[Records]
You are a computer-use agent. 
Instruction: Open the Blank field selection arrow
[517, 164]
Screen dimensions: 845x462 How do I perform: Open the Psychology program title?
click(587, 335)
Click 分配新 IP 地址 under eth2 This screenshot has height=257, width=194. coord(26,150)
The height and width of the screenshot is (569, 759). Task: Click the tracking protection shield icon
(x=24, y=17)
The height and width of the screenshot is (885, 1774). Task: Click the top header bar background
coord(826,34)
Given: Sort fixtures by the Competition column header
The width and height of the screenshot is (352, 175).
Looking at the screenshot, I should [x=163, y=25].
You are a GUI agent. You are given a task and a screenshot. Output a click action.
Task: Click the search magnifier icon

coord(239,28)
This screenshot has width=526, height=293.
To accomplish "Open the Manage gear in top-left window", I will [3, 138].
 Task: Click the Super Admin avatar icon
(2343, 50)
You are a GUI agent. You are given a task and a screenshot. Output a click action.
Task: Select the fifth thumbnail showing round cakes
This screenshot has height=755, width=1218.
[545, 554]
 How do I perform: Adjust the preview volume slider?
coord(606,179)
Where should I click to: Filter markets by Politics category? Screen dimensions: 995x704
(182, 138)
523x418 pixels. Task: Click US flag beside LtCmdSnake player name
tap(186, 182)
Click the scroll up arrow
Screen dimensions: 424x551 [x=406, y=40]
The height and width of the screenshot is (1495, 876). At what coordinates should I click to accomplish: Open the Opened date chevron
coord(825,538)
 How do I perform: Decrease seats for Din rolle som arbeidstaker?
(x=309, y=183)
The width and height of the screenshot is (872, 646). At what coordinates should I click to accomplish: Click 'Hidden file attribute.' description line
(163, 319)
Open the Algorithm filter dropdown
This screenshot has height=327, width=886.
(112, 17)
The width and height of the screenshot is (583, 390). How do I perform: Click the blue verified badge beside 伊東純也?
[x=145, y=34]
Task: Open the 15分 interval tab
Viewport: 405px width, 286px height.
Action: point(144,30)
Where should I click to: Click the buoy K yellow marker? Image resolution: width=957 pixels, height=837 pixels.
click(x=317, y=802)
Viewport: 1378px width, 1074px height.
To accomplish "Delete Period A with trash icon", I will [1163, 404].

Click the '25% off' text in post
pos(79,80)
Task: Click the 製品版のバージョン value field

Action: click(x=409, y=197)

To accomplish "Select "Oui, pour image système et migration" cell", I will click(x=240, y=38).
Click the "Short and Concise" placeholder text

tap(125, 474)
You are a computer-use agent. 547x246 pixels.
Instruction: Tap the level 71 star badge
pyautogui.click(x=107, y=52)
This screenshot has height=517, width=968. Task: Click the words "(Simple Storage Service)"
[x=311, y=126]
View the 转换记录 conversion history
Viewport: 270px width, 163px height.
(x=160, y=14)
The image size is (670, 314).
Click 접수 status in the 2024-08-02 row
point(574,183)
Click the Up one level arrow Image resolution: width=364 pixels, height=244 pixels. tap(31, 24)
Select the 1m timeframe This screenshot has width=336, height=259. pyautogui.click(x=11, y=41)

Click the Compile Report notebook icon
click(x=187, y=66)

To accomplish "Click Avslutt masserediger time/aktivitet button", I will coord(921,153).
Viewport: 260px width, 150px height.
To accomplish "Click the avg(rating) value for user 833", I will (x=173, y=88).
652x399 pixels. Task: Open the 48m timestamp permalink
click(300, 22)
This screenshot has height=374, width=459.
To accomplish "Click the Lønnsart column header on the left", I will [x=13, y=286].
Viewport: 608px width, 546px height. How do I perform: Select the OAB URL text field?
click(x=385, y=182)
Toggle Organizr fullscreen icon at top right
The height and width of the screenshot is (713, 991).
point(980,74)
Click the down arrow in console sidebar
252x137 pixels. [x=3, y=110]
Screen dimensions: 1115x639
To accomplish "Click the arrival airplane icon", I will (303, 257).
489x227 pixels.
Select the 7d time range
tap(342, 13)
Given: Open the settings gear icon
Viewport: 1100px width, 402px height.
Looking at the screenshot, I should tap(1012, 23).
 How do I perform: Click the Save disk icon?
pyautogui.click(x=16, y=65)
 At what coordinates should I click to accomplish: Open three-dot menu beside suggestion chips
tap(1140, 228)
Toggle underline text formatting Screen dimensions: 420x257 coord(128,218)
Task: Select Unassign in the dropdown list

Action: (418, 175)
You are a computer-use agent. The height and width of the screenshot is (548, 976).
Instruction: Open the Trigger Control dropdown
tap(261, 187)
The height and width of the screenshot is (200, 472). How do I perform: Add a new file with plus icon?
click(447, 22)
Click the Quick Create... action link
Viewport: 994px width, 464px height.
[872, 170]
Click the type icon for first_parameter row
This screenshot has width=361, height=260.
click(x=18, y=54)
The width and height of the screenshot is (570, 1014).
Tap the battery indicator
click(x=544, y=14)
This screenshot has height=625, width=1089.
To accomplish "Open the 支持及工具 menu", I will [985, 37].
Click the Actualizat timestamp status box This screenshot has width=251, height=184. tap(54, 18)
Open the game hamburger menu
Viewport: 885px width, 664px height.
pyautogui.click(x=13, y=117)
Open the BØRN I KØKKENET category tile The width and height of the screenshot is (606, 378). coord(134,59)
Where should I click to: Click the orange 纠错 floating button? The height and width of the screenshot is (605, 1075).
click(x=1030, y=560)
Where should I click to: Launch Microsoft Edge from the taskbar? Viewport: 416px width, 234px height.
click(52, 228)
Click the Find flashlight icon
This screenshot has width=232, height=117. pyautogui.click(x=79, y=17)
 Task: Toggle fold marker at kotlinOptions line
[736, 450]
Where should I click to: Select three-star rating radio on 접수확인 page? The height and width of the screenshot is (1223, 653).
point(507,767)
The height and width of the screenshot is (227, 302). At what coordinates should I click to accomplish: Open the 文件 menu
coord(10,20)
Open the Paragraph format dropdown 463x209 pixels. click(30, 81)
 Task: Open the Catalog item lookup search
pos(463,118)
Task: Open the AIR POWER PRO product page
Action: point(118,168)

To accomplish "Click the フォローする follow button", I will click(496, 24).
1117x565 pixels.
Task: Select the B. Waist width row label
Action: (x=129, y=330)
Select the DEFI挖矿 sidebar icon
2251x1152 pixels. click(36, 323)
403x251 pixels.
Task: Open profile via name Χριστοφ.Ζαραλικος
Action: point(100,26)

**Your task:** Return the lines of the listing exactly as they appear, from the start of the listing through the line containing "coord(239,28)".

**Answer for the task:**
You are a computer-use agent. 
Instruction: Open the Blank field selection arrow
[517, 164]
Screen dimensions: 845x462 How do I perform: Open the Psychology program title?
click(587, 335)
Click 分配新 IP 地址 under eth2 This screenshot has height=257, width=194. coord(26,150)
The height and width of the screenshot is (569, 759). Task: Click the tracking protection shield icon
(x=24, y=17)
The height and width of the screenshot is (885, 1774). Task: Click the top header bar background
coord(826,34)
Given: Sort fixtures by the Competition column header
The width and height of the screenshot is (352, 175).
Looking at the screenshot, I should [x=163, y=25].
You are a GUI agent. You are given a task and a screenshot. Output a click action.
Task: Click the search magnifier icon

coord(239,28)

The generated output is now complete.